# Rotstich im Grau



## userfritz (17. August 2004)

Hallo Leute,

Mein Grau hat nen Rotstich.

Also wenn ich nun eine neue Grafik erstellen möchte und dazu ein Grau auswähle hat das einen Rotstich. Ich komme einfach nicht dahinter warum.
Wenn ich die Grafik speichere und dann etwa in der Grafikvorschau ansehe ist es auch wieder richtiges Grau. Ebenso wenn ich die Grafikdatei vom Photoshop im Image Ready  neu aufrufe und weiterbearbeite ist das Grau ohne dem lästigen Rotstich.

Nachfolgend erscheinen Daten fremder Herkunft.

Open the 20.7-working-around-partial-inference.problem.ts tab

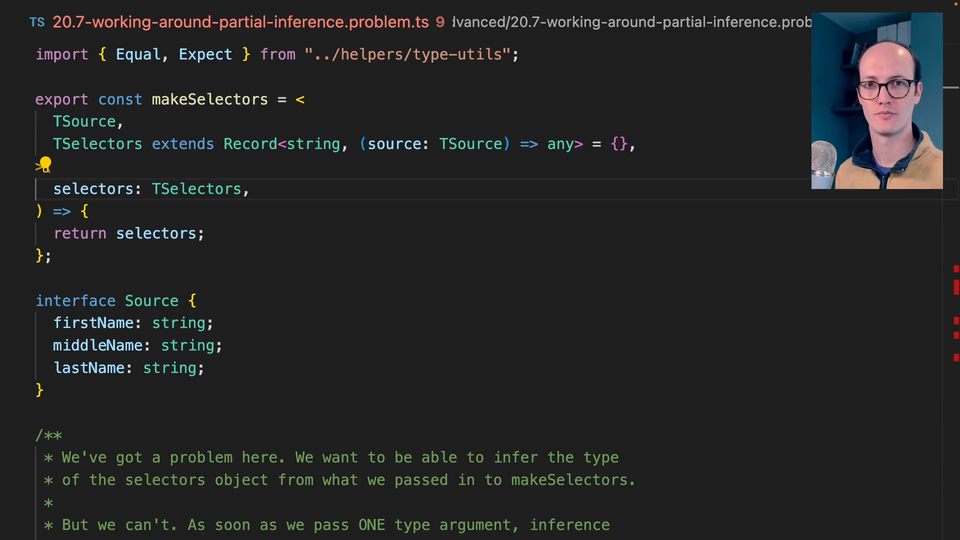click(240, 22)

Hat wer ne Ahnung warum bei mir das Grau verrückt spielt?
Achja  Photoshop 7 ist am laufen - Problem gibt es seit ca. 3 Wochen.

Danke schon mal
mfg


----------



## Razorhawk (17. August 2004)

Dann hast du vielleicht in Photoshop die falsche Farbpalette zum Anzeigen der Farben in PS eingestellt. Guck mal in der Hilfe (F1) nach wo du es verstellst... ich weiß es gerade nicht aus dem Kopf.


----------



## Hunns (4. September 2007)

Hi

Ich muss diesen Thread mal pushen. Eine Freundin hat genau das gleiche Problem und bisher konnte ihr auch niemand helfen. Das Problem tritt ausschließlich bei Photoshop (seit Version 7 und jetzt auch bei CS2) und Adobe Reader auf. 
Zu dem Rotstich (ein bißchen gelb und grün sind auch dabei^ ^°)  kommt dazu, dass die Helligkeit falsch angezeigt wird.

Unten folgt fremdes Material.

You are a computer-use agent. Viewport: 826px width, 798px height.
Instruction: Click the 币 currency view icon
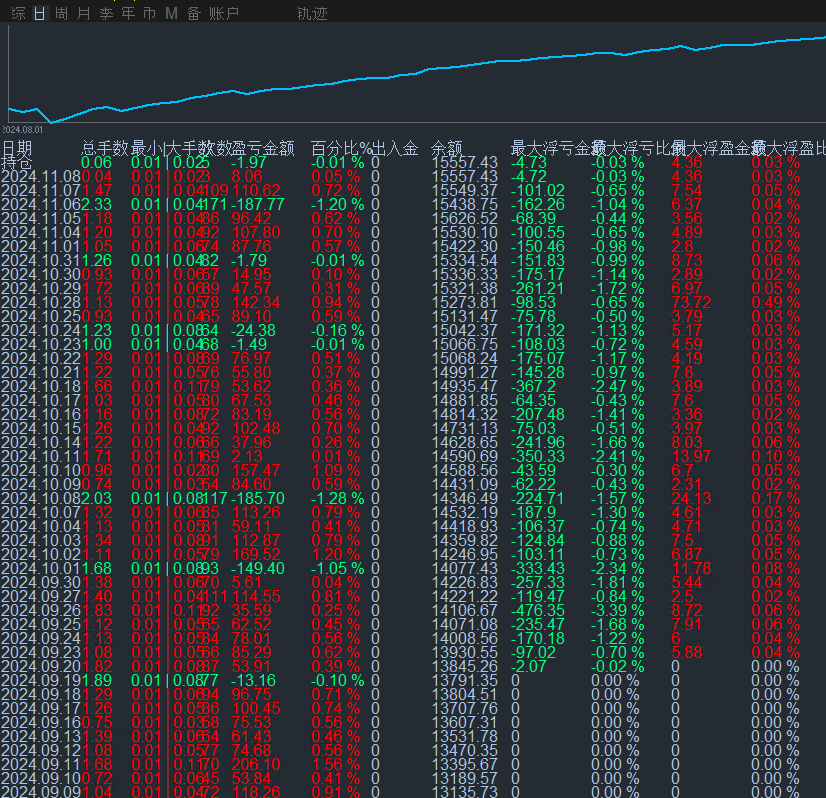tap(148, 14)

Wir haben mal ein paar Beispielbilder hochgeladen:

Hier mal ein Beispiel wie es bei Bildern aussieht: (links: wie man es z.B mit imageready sieht; rechts photoshop)
http://img181.imageshack.us/img181/272/originalphotoshopyd9.jpg

Das hier ist ein Pinselklecks. Links mit normalen Übergängen und rechts wie man ihn in Photoshop sieht...Ja, das ist der gleiche klecks.
http://img297.imageshack.us/img297/3772/originalphotoshop2ov8.jpg

Die Farben werden auch nur in den Programmen falsch dargestellt. Am Bildschirm dürfte es also nicht liegen.
Sie hat auch es schon mit den Photoshop Farbeeinstellungen probiert. Das Problem tritt übrigens auch im Graustufenmodus auf...

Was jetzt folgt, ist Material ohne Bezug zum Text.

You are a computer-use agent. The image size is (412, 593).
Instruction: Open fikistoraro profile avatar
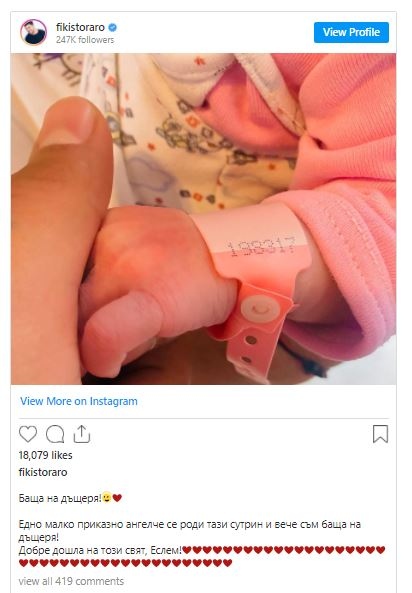[x=33, y=32]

Es scheint ein seltenes Problem zu sein.
Es wäre toll, falls ihr helfen könntet denn so kann man ja mit PS nicht arbeiten.


----------



## Alexander Groß (4. September 2007)

Falsches Monitor Farbprofil?


Alex


----------



## Hunns (4. September 2007)

Nein...Wie gesagt, es dürfte nichts mit dem monitor zu tun haben. Warum, hab ich ja oben beschrieben  (das problem tritt nur bei PS und Adobe Reader auf)


----------



## Alexander Groß (4. September 2007)

Ich habe mich falsch ausgedrückt, in Photoshop kann man für das Farbprofil den eigenen Monitor angeben. Das war bei mir seinerzeit für einen Farbstich zuständig.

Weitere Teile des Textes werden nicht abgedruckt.